The federal Consumer Financial Protection Bureau plans to implement new rules and regulations to mortgage servicers during the course of 2012, and says state attorneys general should be prepared to enforce the new lending regulation.
In a speech to the National Association of Attorneys General, CFPB director Richard Cordray said that the agency would soon require servicers to provide clear and precise information on billing statement, making it more difficult for households to make financial missteps with the home loans. In addition, new regulation with also prevent servicers from requiring force-places homeowners insurance, unless a borrower was unable to sufficiently maintain their own private insurance payments.
"Bad practices drove out the good; our responsible community banks and credit unions were literally robbed of market share; and the whole stinking mess eventually collapsed, dragging down many innocent people along with it. I firmly believe that had the consumer bureau been in place 10 years ago, the crisis would have been headed off before it metastasized," Cordray said.
Meanwhile, borrowers with mortgages who do not have guaranteed rates, run the risk of having a sudden increase in their monthly payments, which could force them into delinquency. However, the CFPB says that this will no longer be the case. New regulation with require servicers to notify borrower months in advance of an impending rate increase, giving them sufficient time to prepare financially or try to refinance their home loan.
The announcement of these changes gained the support from a number of industry experts who feel they are a step in the right direction.
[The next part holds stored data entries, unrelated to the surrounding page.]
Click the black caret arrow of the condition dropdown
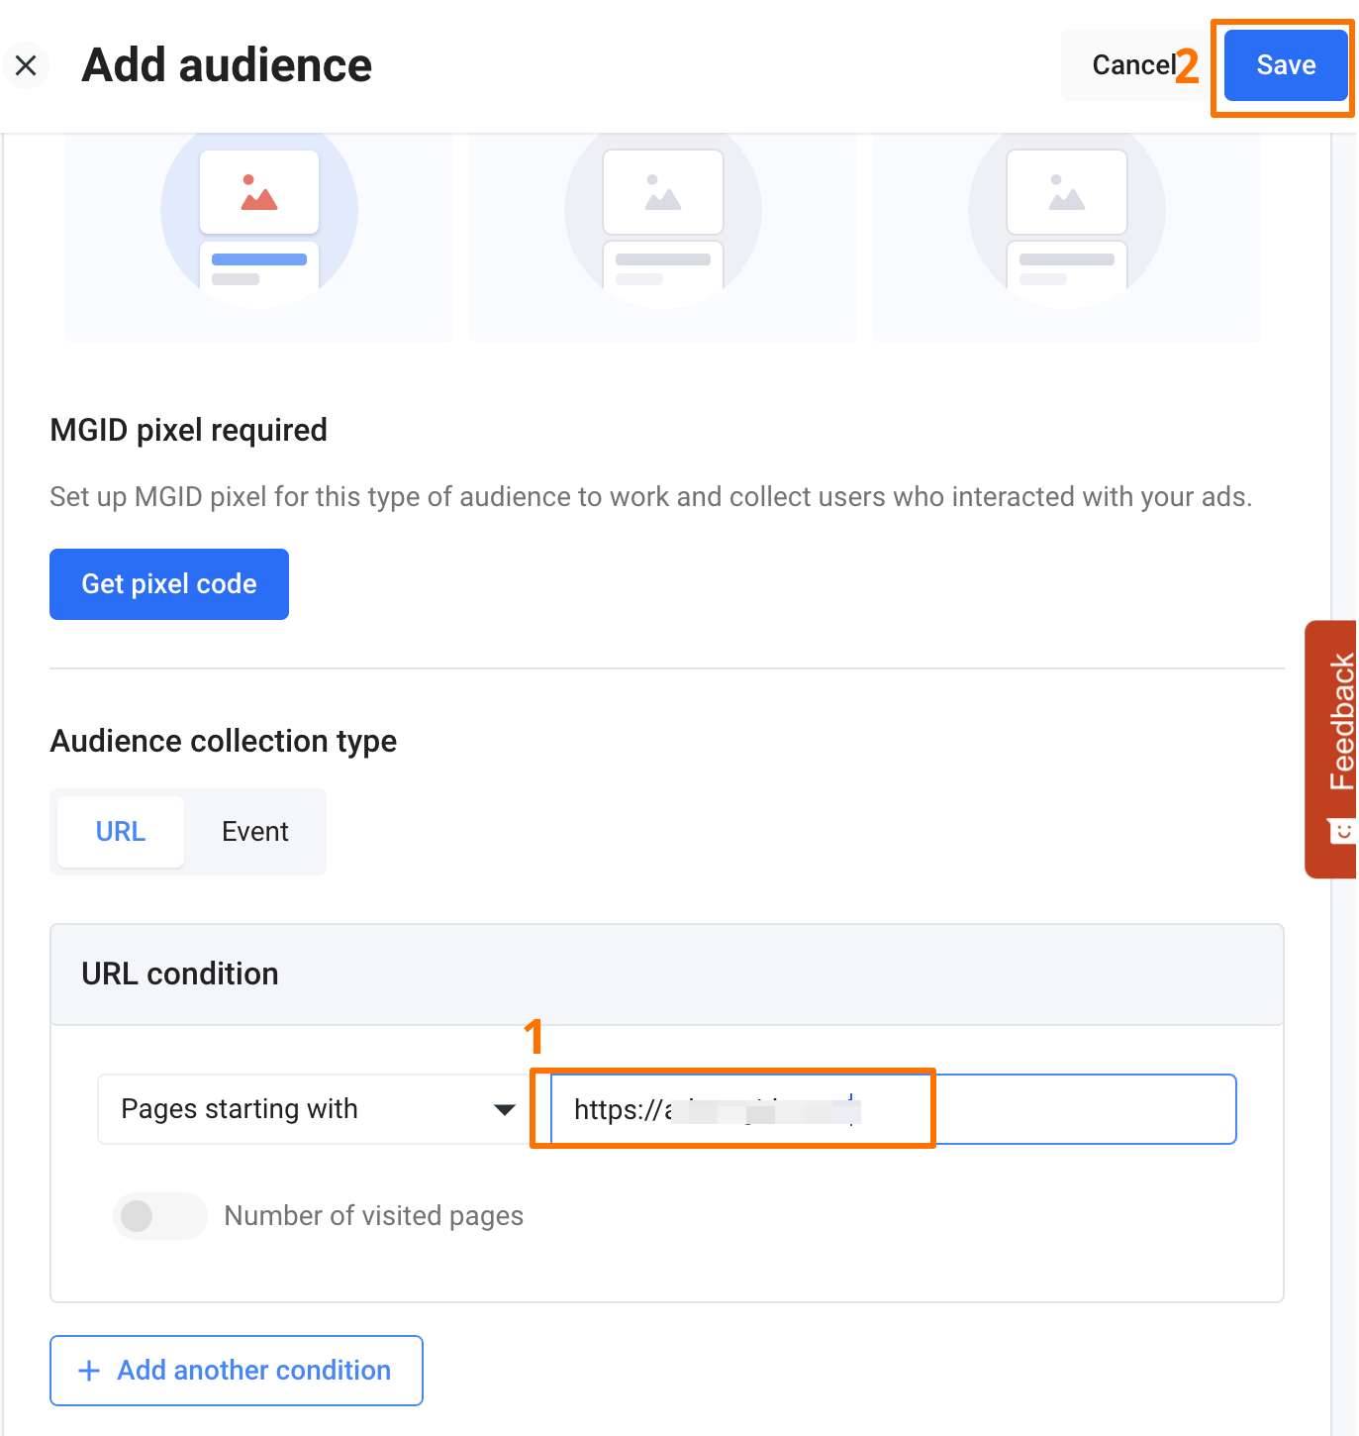Image resolution: width=1359 pixels, height=1436 pixels. (505, 1109)
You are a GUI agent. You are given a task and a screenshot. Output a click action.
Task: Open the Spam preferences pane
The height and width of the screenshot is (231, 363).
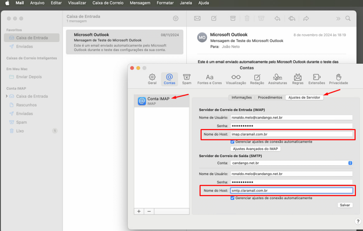[186, 79]
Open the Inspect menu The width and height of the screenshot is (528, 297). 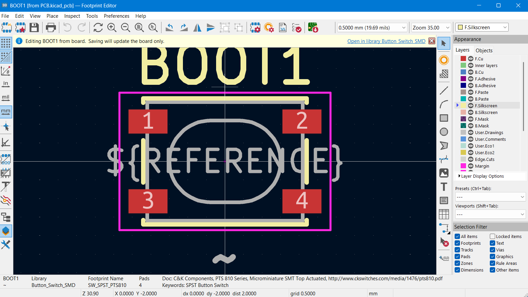(72, 16)
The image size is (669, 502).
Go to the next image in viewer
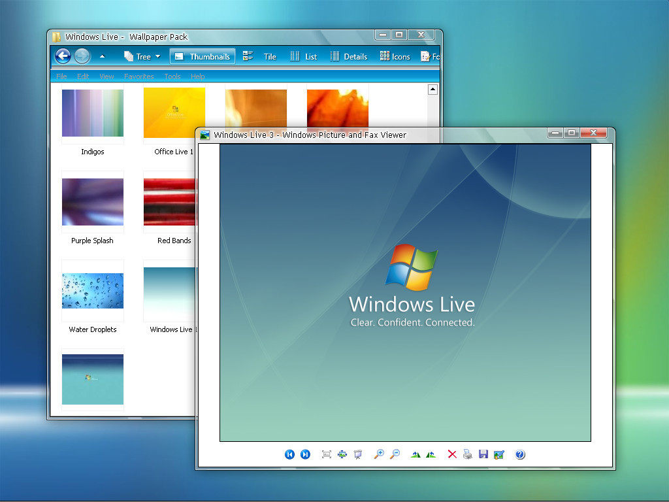click(x=305, y=454)
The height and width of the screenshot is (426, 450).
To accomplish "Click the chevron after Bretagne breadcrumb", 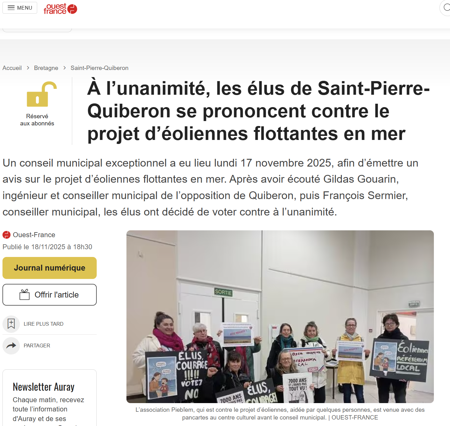I will coord(64,68).
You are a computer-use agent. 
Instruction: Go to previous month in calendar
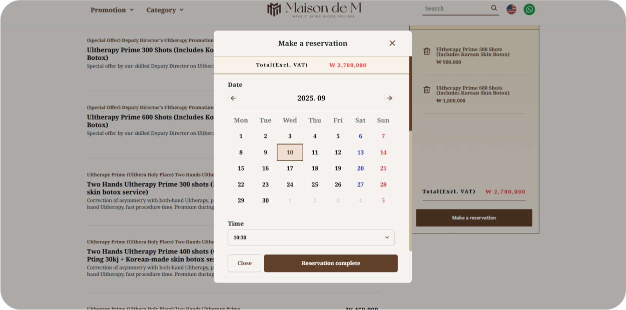(x=233, y=99)
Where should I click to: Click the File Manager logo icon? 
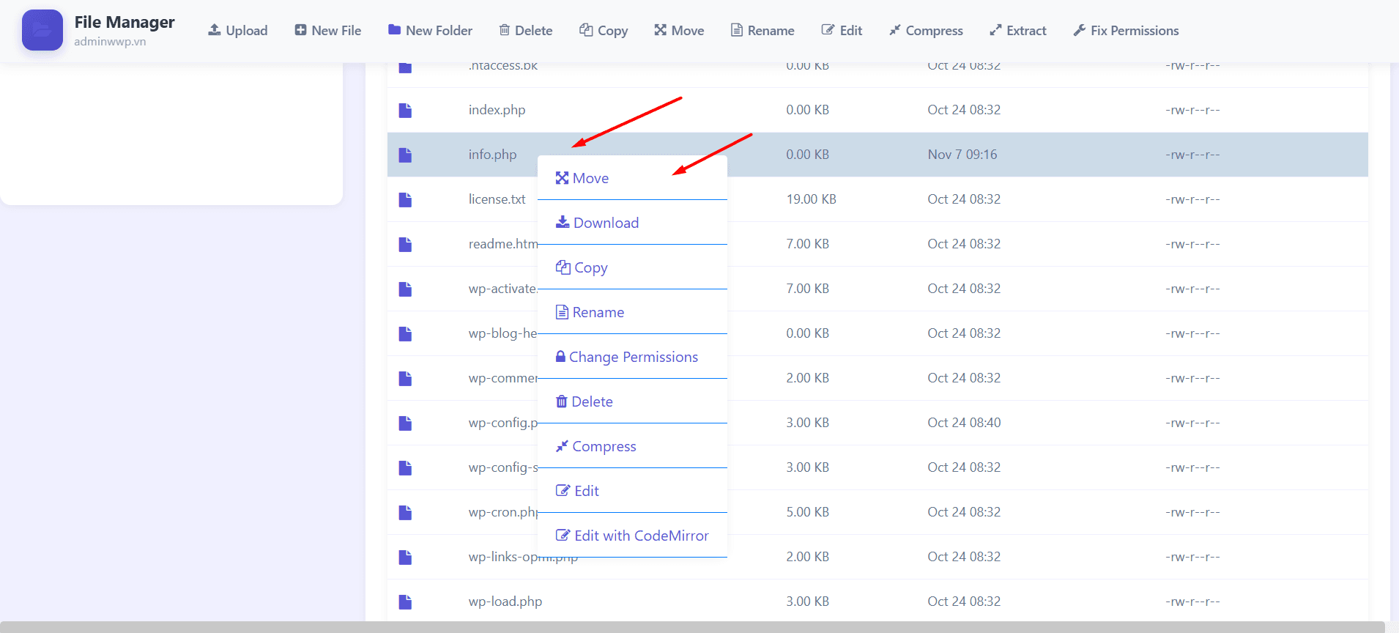pos(42,30)
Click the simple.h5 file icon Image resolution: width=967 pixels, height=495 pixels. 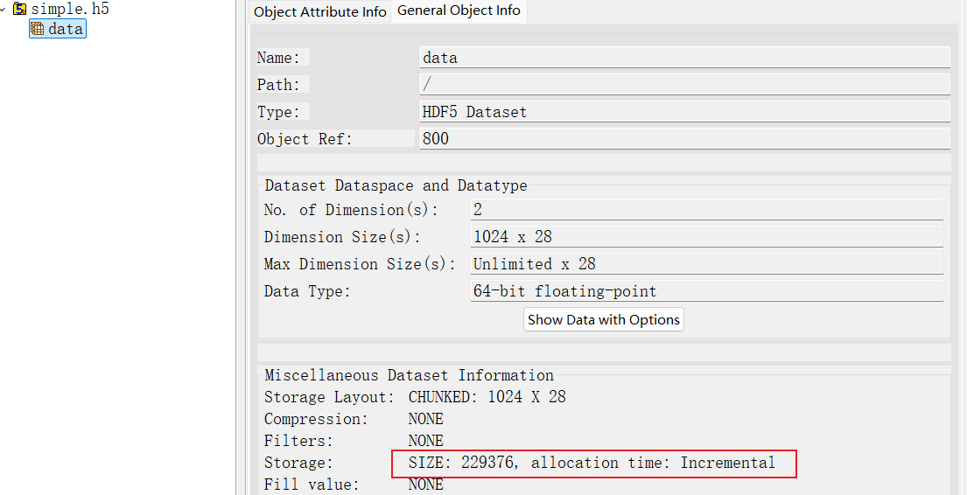pyautogui.click(x=20, y=10)
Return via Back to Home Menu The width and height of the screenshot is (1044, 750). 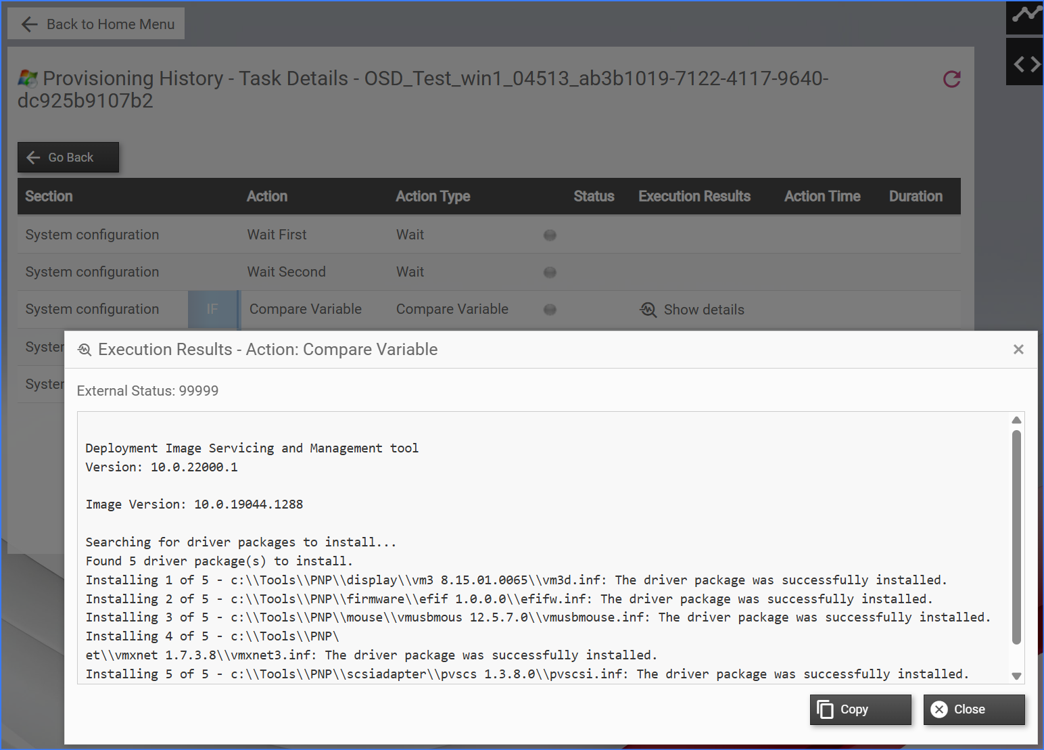click(96, 24)
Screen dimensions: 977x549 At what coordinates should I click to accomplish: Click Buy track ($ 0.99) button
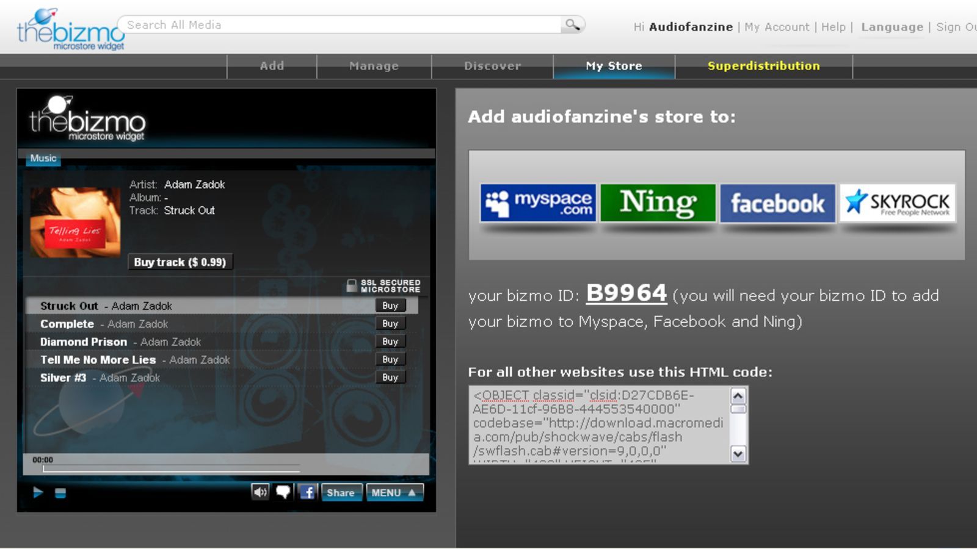(x=180, y=262)
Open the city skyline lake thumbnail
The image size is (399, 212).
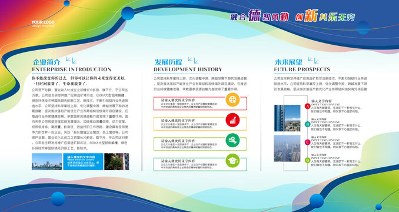(x=47, y=161)
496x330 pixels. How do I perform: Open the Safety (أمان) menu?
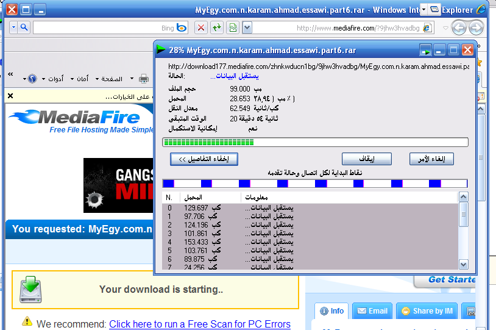tap(82, 79)
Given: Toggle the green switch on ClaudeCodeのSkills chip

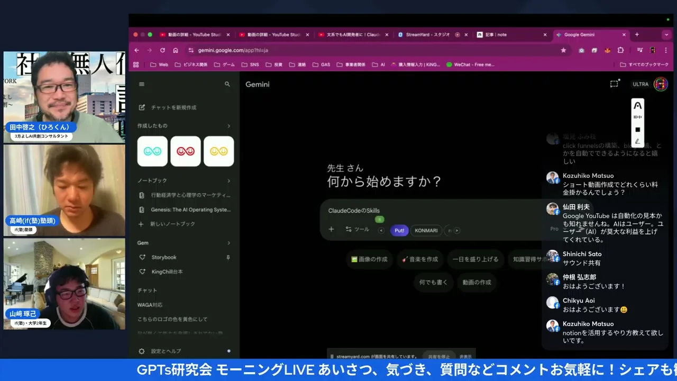Looking at the screenshot, I should [380, 219].
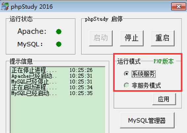This screenshot has height=133, width=187.
Task: Click the 提示信息 log text area
Action: tap(58, 100)
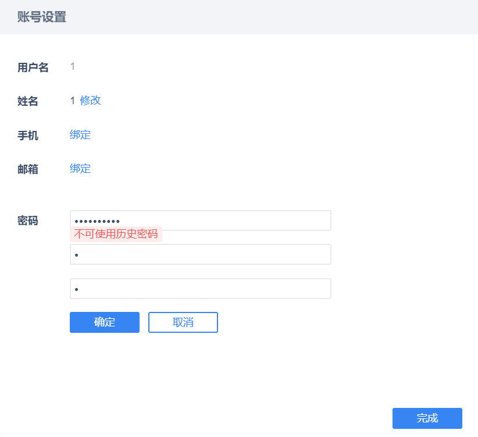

"It's a tipping of the hat by Congress to the states to allow them to become bigger players in the regulation of the mortgage industry," said Ballard Spahr practice leader Richard Andreano. "When you're an AG and you see that, you feel emboldened to take that step and become a regulator."
However, the changes didn't gain support from all sectors of the industry. One mortgage servicer executive claimed that when the new regulations are implemented, it will result in a spike in servicing costs. As a result, lenders may be forced to increase mortgage rates to compensate for the added costs.